◆ Supplied data:
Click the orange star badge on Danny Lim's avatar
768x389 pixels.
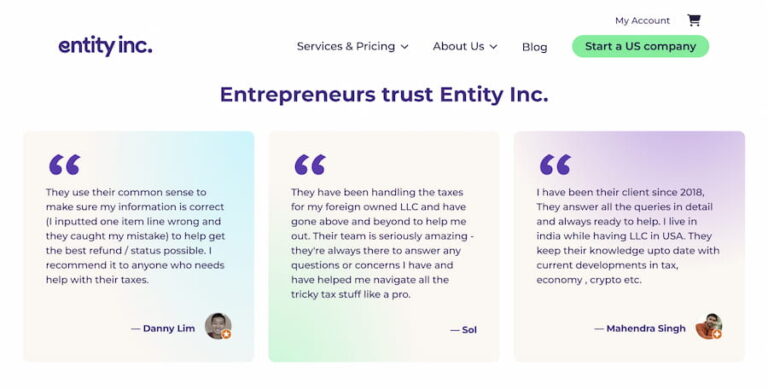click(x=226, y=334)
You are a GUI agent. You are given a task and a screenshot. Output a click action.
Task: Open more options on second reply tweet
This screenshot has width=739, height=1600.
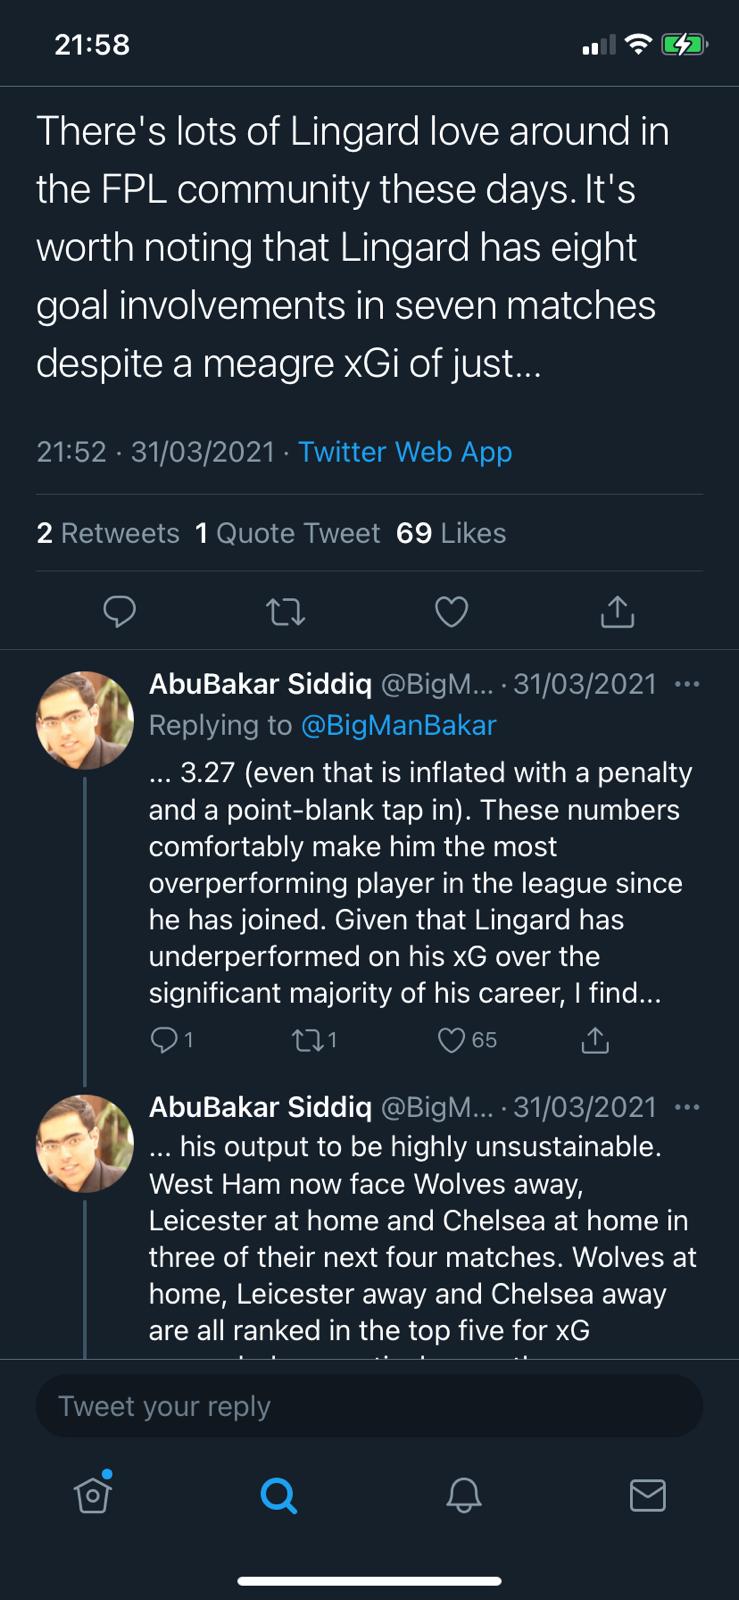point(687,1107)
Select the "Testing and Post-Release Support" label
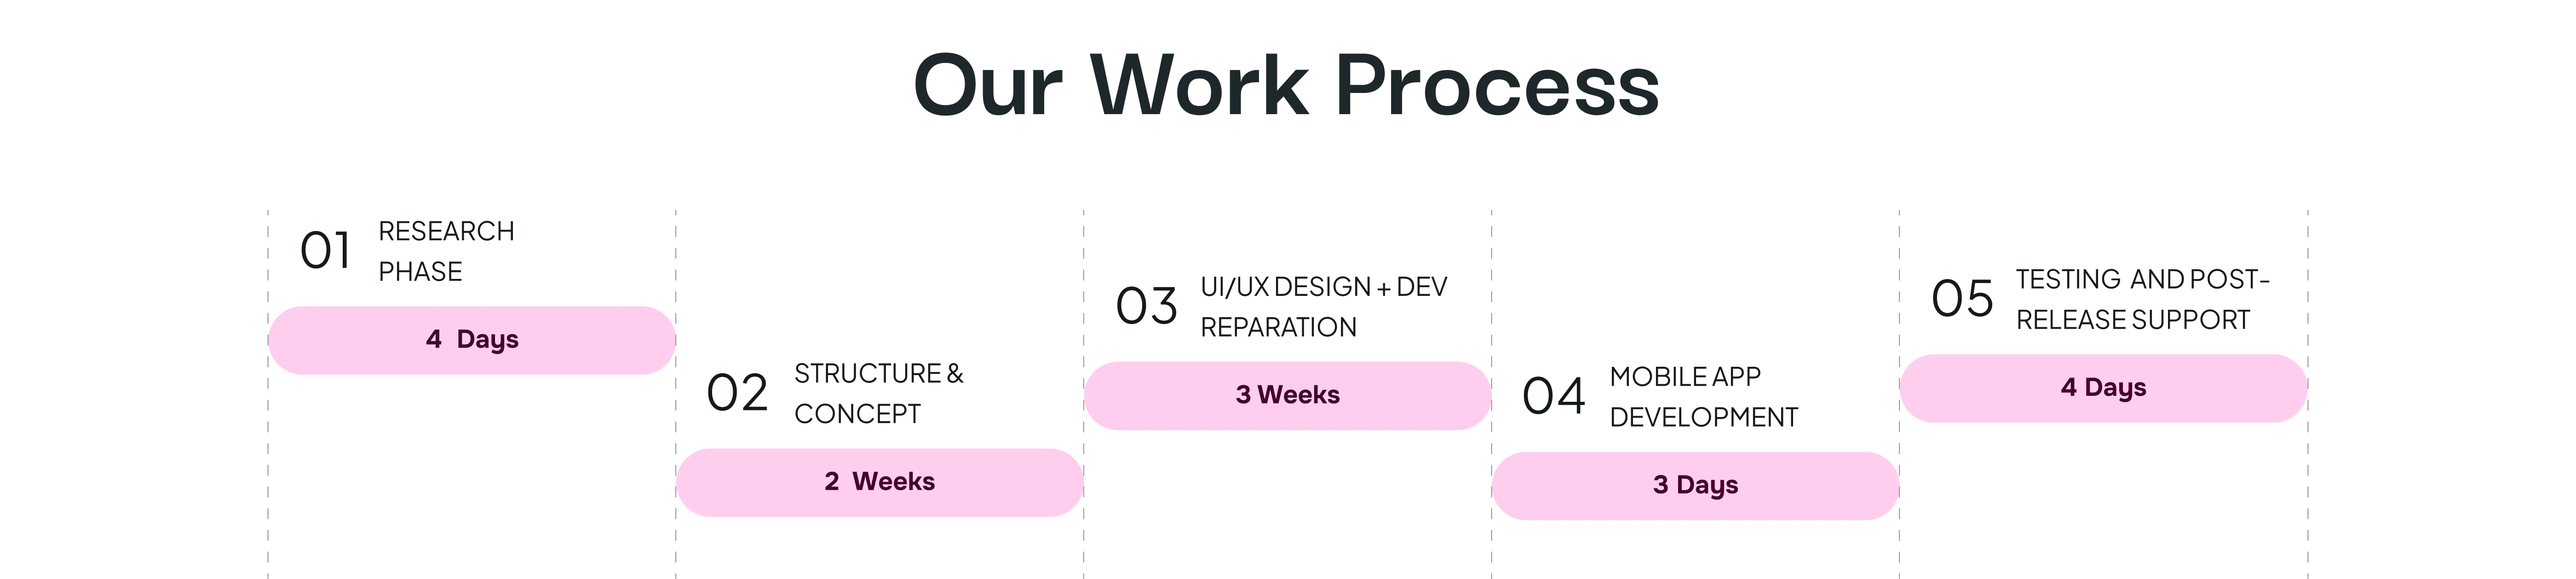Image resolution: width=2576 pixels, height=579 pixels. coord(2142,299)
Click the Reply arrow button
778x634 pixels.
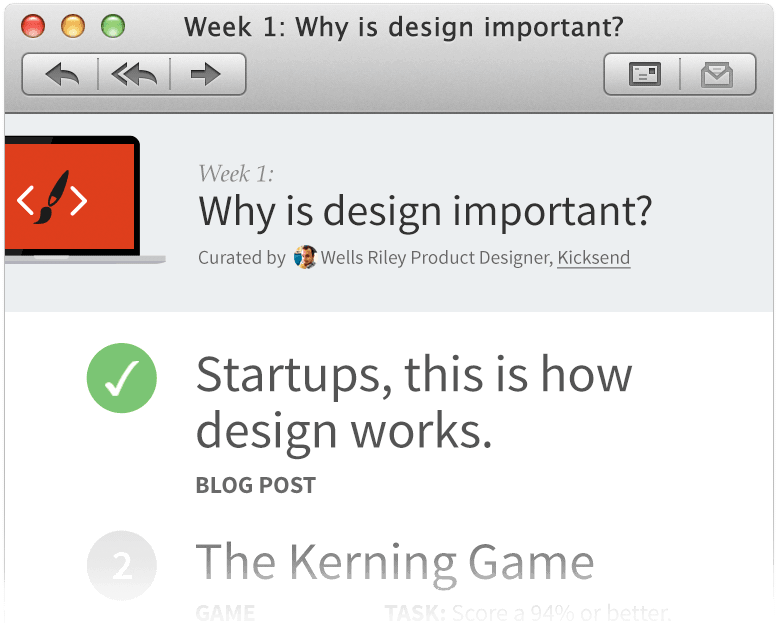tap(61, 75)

◆ Stated goal: Reproduce word for word the stretch of data from the line containing "You are a GUI" through the end of the data, leaving out the pictures.

◆ Output of the task:
You are a GUI agent. You are given a task and a screenshot. Output a click action.
Task: Open more options on second reply tweet
This screenshot has width=739, height=1600.
point(687,1107)
Select the "Testing and Post-Release Support" label
Image resolution: width=2576 pixels, height=579 pixels. coord(2142,299)
Click the Reply arrow button
778x634 pixels.
tap(61, 75)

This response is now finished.